* _Exercise_
Please copy out the listing below word for word, leaving out the pictures.

** begin Material **

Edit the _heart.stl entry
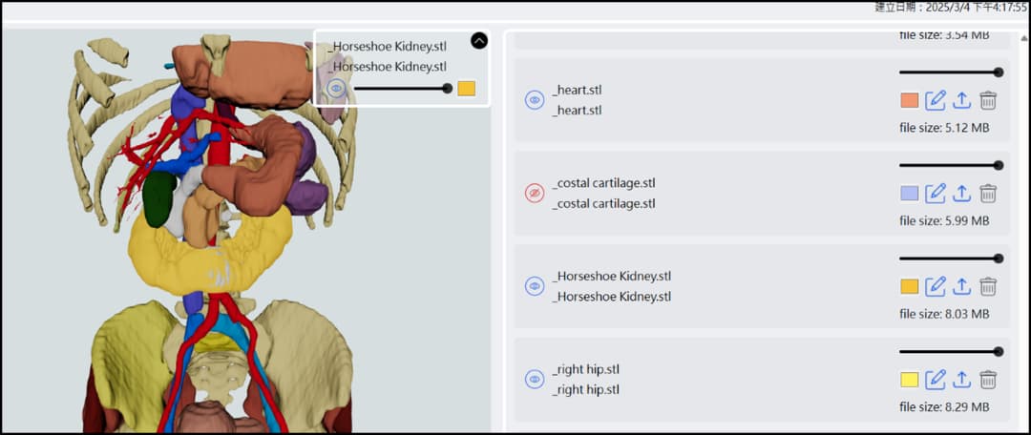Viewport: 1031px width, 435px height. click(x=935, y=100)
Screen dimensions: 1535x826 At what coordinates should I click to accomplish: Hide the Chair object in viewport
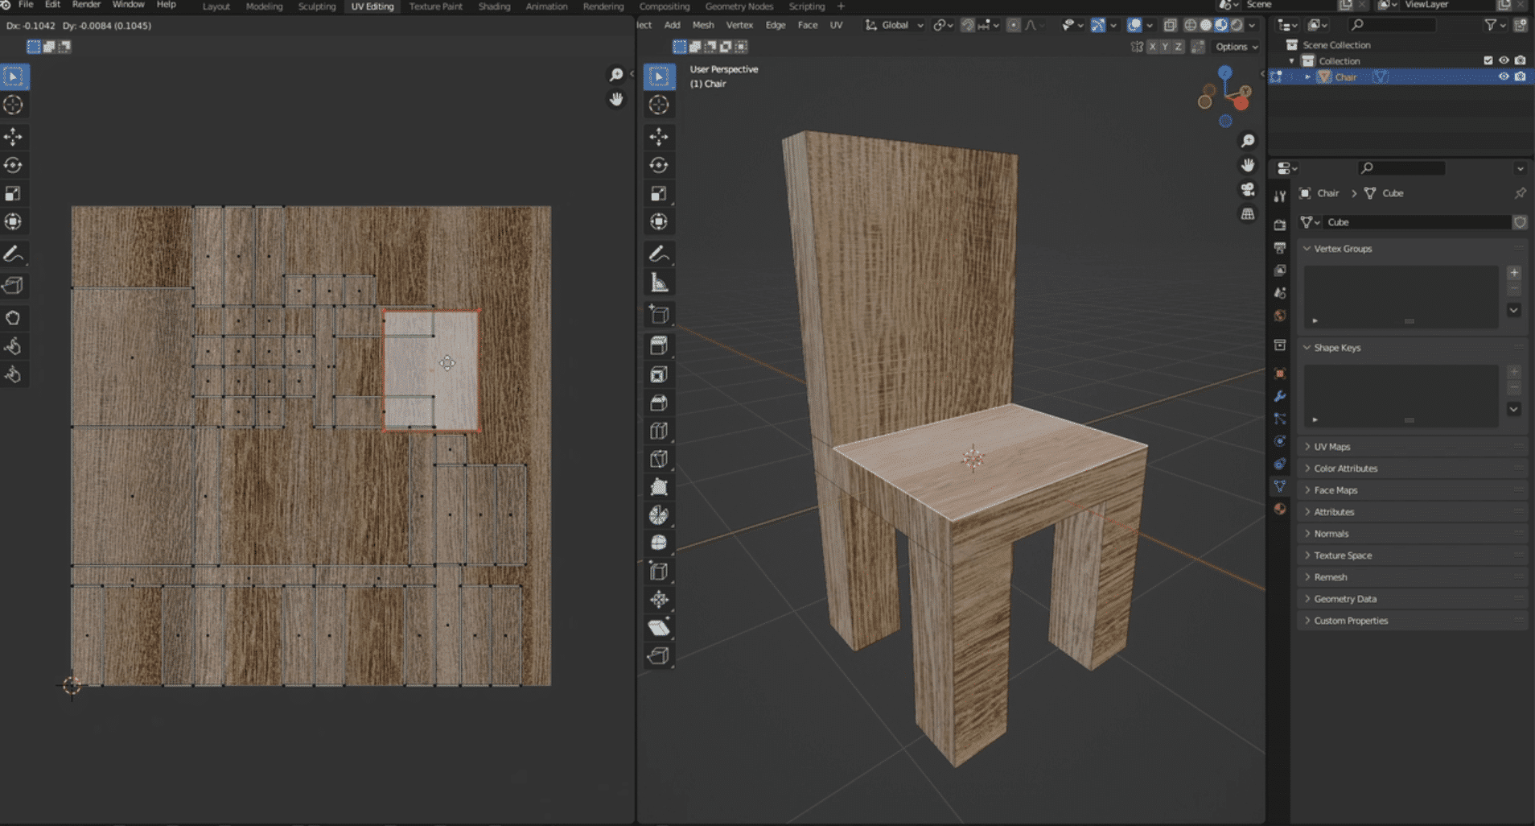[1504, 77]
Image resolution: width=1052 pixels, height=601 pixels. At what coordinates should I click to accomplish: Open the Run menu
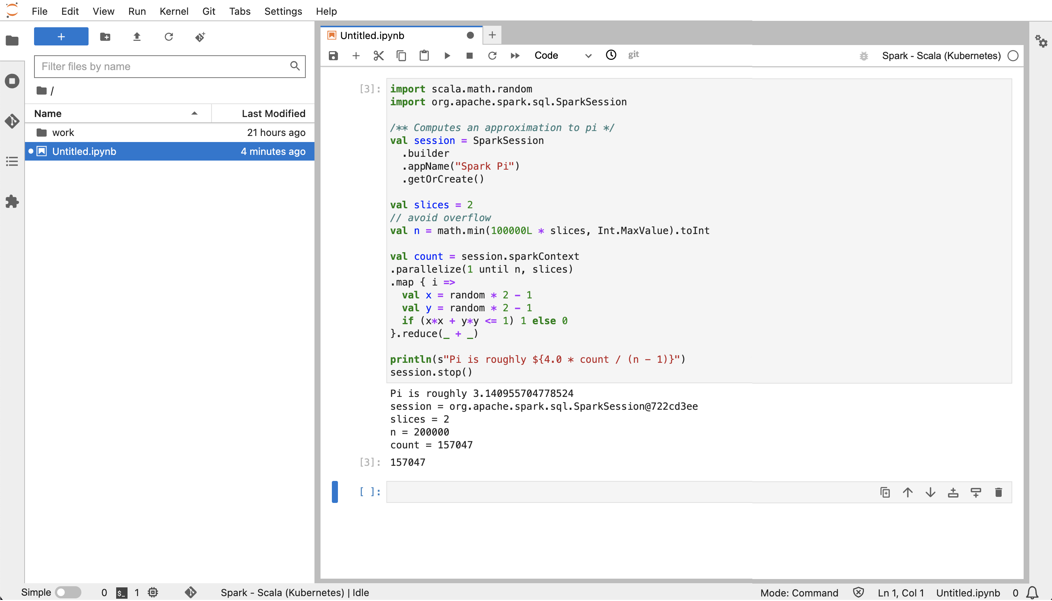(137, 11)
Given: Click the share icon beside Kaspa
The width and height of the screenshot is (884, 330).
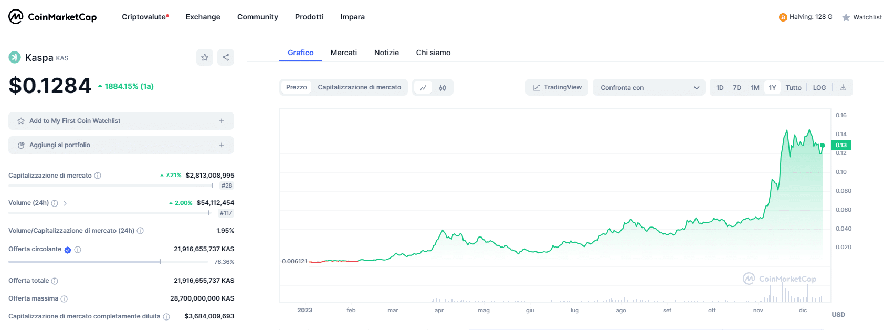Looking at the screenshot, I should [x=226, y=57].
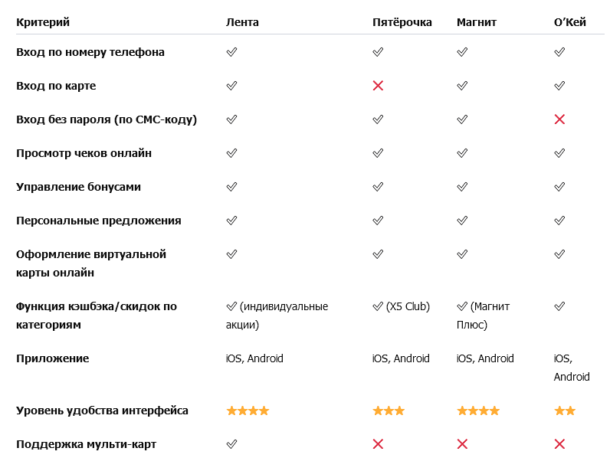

** end Material **

* _Solution below_
Edit the _heart.stl entry
Viewport: 1031px width, 435px height. click(x=935, y=100)
Screen dimensions: 1535x826 At what coordinates should I click to accomplish: Hide the Chair object in viewport
[1504, 77]
Image resolution: width=1052 pixels, height=601 pixels. At what coordinates should I click to accomplish: Open the Run menu
(137, 11)
Given: Click the share icon beside Kaspa
The width and height of the screenshot is (884, 330).
Looking at the screenshot, I should [x=226, y=57].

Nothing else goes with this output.